The host then read aloud from Justice Department descriptions of the case, emphasizing its scale and the large number of defendants of Somali descent. She asked why the fraud had been allowed to spread so widely and whether Democratic state officials had failed to police the program adequately or had hesitated out of fear of appearing racist or alienating Somali voters.

Omar, visibly defensive at times, argued that Somali Minnesotans were themselves victims of the fraud, as taxpayers and potential beneficiaries of a program whose funds were stolen. She pointed to a white-led nonprofit at the center of the scheme and said its use of “racism” as a shield had been a tactic to deflect valid scrutiny. She cited Attorney General Keith Ellison’s defense of the state agency in court and a judge’s decision that payments continue, insisting that “alarms” were raised and that investigations were ongoing.
Critics were not persuaded. Right-leaning commentators accused Omar of trying to recast her community primarily as victims rather than acknowledging the specific role of Somali-run organizations in the scheme. They highlighted moments where her answers appeared internally inconsistent—first suggesting there were no warning signs, then acknowledging concerns she had raised in a letter, and later saying others had also noticed problems.
The conversation took another turn when Brennan played a Thanksgiving social media post from Stephen Miller, Trump’s former immigration adviser, warning that migrants can “recreate the conditions and terrors of their broken homelands.” Asked to respond, Omar called Miller’s rhetoric “white supremacist” and said it reminded her of the way Nazis described Jewish people in Germany. She likened his framing to historic demonization of Irish, Italian and Jewish immigrants, insisting that Somali Americans are “productive” citizens who will continue to be part of the fabric of the country.

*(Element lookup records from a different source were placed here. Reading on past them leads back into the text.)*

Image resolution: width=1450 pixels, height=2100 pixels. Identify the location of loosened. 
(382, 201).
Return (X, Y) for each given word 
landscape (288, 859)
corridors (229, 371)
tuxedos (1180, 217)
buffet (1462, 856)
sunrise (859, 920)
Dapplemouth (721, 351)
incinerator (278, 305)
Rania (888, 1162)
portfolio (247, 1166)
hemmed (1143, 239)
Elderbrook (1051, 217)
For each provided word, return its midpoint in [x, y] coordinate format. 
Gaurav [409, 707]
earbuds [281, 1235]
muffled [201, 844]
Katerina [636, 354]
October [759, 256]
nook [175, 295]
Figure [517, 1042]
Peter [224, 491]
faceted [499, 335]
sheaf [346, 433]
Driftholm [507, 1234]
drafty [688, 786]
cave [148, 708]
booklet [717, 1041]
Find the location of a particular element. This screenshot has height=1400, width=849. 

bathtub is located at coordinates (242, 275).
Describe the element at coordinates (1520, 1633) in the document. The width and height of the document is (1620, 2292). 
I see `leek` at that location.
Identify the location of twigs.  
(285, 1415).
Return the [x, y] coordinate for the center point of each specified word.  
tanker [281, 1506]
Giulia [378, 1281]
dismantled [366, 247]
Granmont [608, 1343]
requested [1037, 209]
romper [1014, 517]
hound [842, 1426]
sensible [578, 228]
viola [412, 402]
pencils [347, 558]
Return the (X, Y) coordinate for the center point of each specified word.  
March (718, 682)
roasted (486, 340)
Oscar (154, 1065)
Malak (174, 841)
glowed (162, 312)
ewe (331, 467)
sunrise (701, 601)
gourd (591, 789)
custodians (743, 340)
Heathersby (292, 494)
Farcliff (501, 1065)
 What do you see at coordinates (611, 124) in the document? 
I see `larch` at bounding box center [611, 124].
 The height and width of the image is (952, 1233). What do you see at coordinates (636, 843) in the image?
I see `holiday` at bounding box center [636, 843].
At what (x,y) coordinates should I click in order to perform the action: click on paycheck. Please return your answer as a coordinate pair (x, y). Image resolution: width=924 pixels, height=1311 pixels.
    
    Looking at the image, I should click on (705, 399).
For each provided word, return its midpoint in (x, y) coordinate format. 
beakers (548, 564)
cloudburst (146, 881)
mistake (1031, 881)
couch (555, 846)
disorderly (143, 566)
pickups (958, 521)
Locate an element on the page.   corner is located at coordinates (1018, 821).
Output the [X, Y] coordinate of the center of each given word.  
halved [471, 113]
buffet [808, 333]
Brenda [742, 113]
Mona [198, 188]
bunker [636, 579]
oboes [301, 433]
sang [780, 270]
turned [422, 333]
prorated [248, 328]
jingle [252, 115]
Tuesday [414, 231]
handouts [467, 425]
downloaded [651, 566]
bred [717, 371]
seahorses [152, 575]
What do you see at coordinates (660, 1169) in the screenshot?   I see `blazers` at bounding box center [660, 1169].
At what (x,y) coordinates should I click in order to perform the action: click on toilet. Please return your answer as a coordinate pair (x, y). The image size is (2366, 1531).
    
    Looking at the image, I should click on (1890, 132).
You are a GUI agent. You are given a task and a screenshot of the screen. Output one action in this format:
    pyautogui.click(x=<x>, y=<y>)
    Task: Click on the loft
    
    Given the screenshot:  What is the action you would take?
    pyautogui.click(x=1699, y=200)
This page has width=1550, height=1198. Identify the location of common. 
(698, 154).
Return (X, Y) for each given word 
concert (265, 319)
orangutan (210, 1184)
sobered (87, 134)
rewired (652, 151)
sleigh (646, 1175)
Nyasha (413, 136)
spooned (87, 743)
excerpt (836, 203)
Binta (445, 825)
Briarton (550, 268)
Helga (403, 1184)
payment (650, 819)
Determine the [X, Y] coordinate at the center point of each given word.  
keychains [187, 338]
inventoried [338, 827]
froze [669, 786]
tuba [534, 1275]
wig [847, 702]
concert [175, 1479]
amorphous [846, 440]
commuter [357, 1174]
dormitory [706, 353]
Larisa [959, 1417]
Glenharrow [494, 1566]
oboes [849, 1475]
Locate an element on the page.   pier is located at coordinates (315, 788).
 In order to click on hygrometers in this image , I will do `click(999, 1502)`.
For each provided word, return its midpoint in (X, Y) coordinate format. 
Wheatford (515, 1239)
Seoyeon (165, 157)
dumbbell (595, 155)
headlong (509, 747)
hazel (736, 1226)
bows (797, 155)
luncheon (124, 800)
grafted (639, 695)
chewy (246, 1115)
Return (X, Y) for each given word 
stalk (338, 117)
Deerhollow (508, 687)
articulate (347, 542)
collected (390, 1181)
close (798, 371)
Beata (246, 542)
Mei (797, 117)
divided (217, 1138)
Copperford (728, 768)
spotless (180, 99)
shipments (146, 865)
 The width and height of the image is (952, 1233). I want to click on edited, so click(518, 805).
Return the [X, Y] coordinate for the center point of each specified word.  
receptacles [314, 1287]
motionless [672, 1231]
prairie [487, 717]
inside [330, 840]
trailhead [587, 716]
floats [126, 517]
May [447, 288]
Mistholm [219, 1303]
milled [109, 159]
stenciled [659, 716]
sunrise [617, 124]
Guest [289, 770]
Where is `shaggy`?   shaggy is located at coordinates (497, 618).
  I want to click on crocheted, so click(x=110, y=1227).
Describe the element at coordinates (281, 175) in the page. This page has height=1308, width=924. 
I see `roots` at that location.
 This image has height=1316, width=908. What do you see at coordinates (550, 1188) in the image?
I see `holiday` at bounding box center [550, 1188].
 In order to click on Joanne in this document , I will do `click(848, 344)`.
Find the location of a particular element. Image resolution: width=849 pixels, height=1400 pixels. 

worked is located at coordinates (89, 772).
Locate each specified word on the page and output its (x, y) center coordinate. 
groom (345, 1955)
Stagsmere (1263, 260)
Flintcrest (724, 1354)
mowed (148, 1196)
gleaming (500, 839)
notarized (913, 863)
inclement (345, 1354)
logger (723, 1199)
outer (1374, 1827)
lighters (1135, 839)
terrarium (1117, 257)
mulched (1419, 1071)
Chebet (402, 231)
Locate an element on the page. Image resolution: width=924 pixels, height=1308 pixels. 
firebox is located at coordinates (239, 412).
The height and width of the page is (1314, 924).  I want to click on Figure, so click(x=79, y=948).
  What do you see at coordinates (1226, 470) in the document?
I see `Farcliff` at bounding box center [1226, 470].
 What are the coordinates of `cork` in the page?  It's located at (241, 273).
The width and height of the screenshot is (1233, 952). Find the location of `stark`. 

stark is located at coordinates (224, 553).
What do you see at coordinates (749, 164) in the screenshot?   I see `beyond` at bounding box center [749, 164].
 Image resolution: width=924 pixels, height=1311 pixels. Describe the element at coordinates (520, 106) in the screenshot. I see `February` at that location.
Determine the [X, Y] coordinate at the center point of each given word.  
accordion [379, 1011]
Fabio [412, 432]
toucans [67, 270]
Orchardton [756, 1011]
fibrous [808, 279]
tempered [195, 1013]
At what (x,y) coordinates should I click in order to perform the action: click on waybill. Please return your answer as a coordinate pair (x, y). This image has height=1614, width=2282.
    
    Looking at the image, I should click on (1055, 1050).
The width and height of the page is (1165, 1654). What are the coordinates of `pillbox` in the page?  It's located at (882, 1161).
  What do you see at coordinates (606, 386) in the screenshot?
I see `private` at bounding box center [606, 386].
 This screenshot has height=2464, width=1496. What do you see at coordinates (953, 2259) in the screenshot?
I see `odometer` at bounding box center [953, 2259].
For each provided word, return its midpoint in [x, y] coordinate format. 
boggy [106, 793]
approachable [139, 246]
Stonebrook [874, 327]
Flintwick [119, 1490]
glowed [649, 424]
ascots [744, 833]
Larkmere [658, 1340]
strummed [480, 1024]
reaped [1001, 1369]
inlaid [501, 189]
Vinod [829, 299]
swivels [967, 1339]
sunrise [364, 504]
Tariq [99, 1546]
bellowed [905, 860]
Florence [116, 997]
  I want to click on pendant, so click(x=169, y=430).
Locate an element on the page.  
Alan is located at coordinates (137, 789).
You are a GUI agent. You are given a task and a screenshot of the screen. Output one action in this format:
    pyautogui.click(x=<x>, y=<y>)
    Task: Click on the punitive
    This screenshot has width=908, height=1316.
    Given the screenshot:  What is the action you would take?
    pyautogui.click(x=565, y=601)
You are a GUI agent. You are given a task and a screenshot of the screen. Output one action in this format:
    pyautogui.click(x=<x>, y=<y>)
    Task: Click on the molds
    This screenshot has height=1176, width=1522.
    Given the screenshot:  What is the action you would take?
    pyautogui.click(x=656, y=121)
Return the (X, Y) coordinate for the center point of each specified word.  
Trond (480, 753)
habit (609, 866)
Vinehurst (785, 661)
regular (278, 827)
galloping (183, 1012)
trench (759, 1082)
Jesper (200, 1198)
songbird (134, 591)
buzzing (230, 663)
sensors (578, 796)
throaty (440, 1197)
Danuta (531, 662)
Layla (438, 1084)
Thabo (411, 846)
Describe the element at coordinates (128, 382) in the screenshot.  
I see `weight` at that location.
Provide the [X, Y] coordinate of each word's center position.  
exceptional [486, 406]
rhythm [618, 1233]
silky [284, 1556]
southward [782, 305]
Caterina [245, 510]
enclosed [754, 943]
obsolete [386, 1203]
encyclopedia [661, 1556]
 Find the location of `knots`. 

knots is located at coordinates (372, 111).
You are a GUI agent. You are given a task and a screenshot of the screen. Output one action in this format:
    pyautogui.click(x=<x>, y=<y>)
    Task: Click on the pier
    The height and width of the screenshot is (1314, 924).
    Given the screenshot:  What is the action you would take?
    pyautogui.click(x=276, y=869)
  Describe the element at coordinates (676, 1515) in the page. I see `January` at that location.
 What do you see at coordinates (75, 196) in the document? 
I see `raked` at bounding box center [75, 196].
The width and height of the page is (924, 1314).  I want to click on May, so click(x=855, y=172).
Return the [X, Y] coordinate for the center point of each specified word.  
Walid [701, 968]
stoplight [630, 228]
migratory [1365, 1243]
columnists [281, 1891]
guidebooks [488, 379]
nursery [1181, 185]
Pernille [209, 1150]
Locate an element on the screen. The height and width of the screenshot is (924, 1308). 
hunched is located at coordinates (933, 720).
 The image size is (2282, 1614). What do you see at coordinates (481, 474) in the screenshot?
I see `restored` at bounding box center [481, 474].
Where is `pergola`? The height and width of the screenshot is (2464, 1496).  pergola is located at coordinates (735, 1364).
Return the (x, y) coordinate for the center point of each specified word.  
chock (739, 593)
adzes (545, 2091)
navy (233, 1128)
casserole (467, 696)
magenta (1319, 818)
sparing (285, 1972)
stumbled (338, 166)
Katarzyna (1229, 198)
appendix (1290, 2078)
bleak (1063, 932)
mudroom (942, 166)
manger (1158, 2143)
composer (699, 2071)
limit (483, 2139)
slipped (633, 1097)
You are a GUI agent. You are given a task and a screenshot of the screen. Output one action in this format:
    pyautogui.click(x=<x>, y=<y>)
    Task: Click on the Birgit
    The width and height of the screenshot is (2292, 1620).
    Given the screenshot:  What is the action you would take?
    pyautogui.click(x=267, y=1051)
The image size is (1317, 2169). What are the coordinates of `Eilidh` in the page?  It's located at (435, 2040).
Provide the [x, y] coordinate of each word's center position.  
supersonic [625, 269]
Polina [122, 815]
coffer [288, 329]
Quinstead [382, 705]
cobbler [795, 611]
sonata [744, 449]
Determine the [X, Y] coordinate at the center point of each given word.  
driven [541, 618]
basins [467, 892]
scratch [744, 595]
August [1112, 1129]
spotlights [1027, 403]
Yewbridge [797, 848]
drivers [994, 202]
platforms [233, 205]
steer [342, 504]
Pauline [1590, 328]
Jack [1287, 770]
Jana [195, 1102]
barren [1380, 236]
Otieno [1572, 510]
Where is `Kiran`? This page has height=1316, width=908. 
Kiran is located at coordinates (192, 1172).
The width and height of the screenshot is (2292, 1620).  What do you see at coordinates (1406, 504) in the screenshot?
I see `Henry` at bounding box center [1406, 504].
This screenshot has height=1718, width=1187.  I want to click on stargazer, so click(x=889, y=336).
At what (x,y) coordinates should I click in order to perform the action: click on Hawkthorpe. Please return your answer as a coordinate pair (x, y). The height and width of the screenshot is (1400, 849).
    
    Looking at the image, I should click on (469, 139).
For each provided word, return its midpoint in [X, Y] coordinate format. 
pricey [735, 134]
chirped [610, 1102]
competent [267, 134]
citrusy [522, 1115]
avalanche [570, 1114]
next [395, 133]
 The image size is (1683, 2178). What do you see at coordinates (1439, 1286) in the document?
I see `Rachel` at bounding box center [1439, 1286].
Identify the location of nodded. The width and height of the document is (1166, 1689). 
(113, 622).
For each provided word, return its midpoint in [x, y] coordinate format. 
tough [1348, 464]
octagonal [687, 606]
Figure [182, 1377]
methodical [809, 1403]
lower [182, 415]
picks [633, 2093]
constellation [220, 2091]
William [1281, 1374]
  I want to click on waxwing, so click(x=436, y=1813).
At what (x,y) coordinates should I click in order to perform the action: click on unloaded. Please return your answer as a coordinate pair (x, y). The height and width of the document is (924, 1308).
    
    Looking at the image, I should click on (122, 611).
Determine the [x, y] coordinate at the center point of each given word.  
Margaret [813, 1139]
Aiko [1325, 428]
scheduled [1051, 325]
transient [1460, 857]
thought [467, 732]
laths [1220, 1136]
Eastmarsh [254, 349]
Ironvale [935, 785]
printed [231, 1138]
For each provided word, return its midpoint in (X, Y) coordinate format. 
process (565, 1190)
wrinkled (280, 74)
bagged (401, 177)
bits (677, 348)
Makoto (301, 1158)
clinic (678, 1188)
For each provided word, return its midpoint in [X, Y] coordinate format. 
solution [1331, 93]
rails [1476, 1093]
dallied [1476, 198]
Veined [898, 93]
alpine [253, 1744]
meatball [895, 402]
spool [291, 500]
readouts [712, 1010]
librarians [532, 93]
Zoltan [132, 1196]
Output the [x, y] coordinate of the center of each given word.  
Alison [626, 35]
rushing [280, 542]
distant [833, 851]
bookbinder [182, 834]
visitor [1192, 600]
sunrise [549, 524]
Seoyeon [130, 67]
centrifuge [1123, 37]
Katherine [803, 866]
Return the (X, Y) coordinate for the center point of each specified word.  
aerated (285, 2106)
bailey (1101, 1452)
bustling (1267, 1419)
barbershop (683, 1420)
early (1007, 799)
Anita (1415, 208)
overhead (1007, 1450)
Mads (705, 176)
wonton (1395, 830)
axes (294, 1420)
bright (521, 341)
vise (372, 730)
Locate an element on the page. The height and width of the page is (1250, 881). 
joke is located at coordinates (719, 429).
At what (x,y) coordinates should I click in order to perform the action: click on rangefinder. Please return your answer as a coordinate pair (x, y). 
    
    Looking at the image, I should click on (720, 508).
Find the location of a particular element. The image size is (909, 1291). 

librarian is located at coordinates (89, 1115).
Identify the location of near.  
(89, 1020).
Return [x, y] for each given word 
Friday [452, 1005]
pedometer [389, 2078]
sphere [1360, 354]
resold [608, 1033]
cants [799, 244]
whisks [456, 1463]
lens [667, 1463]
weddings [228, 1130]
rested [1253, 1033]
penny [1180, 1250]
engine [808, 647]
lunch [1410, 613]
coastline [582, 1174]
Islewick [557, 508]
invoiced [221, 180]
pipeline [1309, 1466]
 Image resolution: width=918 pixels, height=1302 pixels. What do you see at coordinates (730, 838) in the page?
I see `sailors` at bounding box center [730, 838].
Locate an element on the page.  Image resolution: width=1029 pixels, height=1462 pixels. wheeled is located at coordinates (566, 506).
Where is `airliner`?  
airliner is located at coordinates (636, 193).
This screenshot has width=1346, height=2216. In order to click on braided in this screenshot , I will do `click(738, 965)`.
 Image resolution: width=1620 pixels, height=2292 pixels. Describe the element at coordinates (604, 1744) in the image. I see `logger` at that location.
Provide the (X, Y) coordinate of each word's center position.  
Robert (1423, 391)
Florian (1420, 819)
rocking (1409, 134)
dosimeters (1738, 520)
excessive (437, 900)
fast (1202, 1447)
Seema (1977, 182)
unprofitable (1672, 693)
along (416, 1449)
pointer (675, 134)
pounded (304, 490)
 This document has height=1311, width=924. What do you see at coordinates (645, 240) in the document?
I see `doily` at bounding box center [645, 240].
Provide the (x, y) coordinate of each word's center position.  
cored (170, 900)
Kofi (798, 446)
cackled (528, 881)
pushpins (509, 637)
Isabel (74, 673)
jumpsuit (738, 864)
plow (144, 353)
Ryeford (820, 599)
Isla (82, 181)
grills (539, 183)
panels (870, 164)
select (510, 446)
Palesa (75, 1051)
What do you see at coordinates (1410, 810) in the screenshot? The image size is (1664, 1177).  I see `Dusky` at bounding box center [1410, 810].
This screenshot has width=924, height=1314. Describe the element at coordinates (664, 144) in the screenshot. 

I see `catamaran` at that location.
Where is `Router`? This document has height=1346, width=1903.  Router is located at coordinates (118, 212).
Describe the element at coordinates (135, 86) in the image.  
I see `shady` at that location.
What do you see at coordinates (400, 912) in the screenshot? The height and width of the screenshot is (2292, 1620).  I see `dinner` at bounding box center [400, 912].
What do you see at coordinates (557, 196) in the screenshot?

Miller’s defenders quickly labeled her comments defamatory, noting his own Jewish background and casting Omar’s analogy as inflammatory and irresponsible. For critics already skeptical of her, the Nazi comparison reinforced long-standing accusations that she deploys charged language against her political opponents.
What emerged from the segment, beyond the theatrics, was a portrait of overlapping crises: a massive fraud scandal that has shaken trust in pandemic safety-net programs; a community struggling with both internal accountability and external stereotyping; and a political environment in which every development is immediately filtered through the lens of Trump-era grievances.
Whether the ongoing federal investigation uncovers any direct ties between stolen welfare funds and terrorism remains to be seen. For now, the CBS interview has become another contested moment in a broader narrative war — one in which data, oversight and responsibility compete with partisan storytelling over who was right about whom, and at what cost.